## STUDY TEXT
In a nutshell: no sector-by-sector deals, no bi-lateral negotiations, no negotiations until the Brexit divorce bill is agreed, full freedom of movement during negotiations and any transition arrangement and no trade deal until the end of the Brexit negotiations (though I imagine the latter position may change).

These positions have been stated repeatedly and the discussions over 9 months carried out by May, Johnson, Davies and Fox should have made it abundantly clear what was in store, whatever the messages they may have been putting out to their own party, the right-wing media and country.

The only element which seems to have caught the UK government by surprise is the EU´s position towards Gibraltar. The guidelines say: “After the United Kingdom leaves the union, no agreement between the EU and the United Kingdom may apply to the territory of Gibraltar without the agreement between the Kingdom of Spain and the United Kingdom.” which, roughly translated means that Spain will have a strong role in deciding the treatment of Gibraltar.

But should this part of the draft negotiation guidelines have come as a surprise? The facts are: we live in a post-colonial world; Gibraltar is a geographical part of the Spain (though this does raise the issue of Spain´s own bits of North Africa, namely Ceuta and Melillia); the UK is well on the way to being an ex-EU-member, which results in a repositioning on the issue of Gibraltar; not surprisingly, the Spaniards have been lobbying behind the scenes, just as Britons have; and the EU cannot be expected to continue to maintain a neutral position towards Spain/UK in relation to Gibraltar.

Let there be no uncertainly about this: from now on, if the EU must choose between the UK and Spain, Spain it will be. ´Twas ever thus is an expression that Britons should be familiar with, despite the ludicrously injudicious sabre rattling by Michael Howard, a hard Brexiteer Conservative MP who suggested that the UK might go to war over Gibraltar in the same way as it went to war over the Falkland Islands. This is not just nonsense. It is irresponsible, dangerous tosh. The EU and British government moved quickly to dampen this explosive development, but the tension has just started.

The European Parliament has also had its say on the matter. On 05 April 2017, is voted overwhelmingly in favour of its own red lines for the Brexit negotiations, which amounted to a tough negotiating stance on Brexit. By a large majority, it voted to:

  • Back the EU 27 position of “phased negotiations” in the Brexit divorce proceedings, rather than exit talks and discussions of a future trade arrangement to happen in parallel;
  • Oppose any piecemeal economic relationships based on sector-specific deals, such as a special deal for the City of London;
  • Insist that any transition arrangements to cushion the UK’s departure, such as tariff-free access to the single market, can only last a maximum of three years;
  • Stress the importance of securing equal and fair treatment for EU citizens living in the UK and British citizens living in the EU;
  • Open the possibility that UK citizens might be able to individually apply to keep the rights they currently enjoy, etc.

The European Parliament will have to approve any agreement regarding the UK’s withdrawal from the EU and will check whether its red lines have been complied with. Again, there is a bit of a contrast between how democratically the EU is treating the issue of Brexit as compared with the British government. For all the talk of a supposed EU democratic deficit, this seems like a pretty good process to me, unlike the UK being forced, kicking and screaming, by the British courts to allow Parliamentary scrutiny of Brexit. It is still unclear whether the UK Parliament will be given the opportunity to accept or reject the final Brexit deal.

## COLLECTED DATA
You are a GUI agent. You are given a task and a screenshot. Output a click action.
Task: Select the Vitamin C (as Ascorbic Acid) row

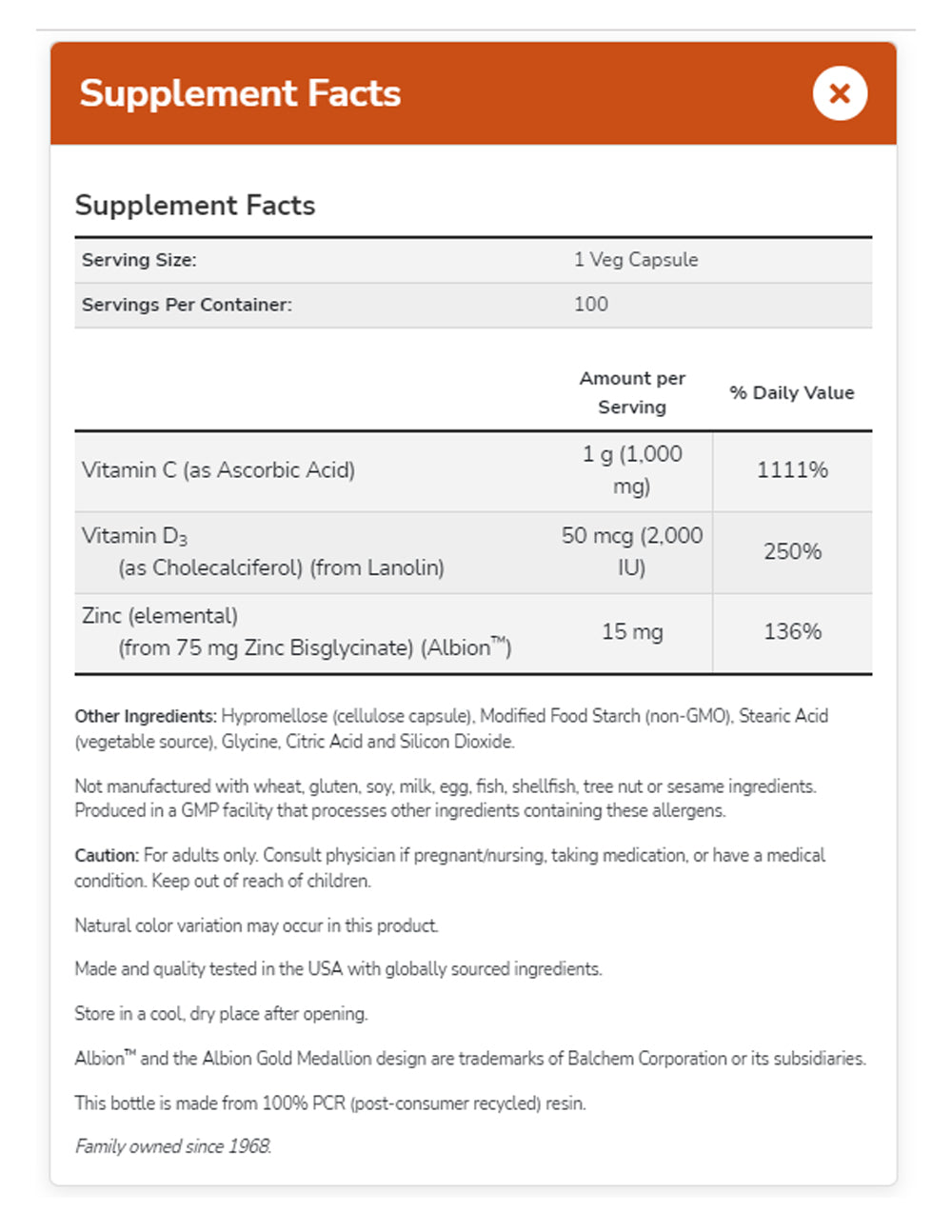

## COMPLETE THE FOLLOWING
1. Return the portion of the passage on Brexit negotiations from "The only element" up to and including "treatment of Gibraltar.".
2. Translate this sentence from the passage on Brexit negotiations into Spanish: "The European Parliament will have to approve any agreement regarding the UK’s withdrawal from the EU and will check whether its red lines have been complied with."

## RESULTS IN ORDER
1.
The only element which seems to have caught the UK government by surprise is the EU´s position towards Gibraltar. The guidelines say: “After the United Kingdom leaves the union, no agreement between the EU and the United Kingdom may apply to the territory of Gibraltar without the agreement between the Kingdom of Spain and the United Kingdom.” which, roughly translated means that Spain will have a strong role in deciding the treatment of Gibraltar.

2. El Parlamento Europeo tendrá que aprobar cualquier acuerdo relativo a la retirada del Reino Unido de la UE y comprobará si se han respetado sus líneas rojas.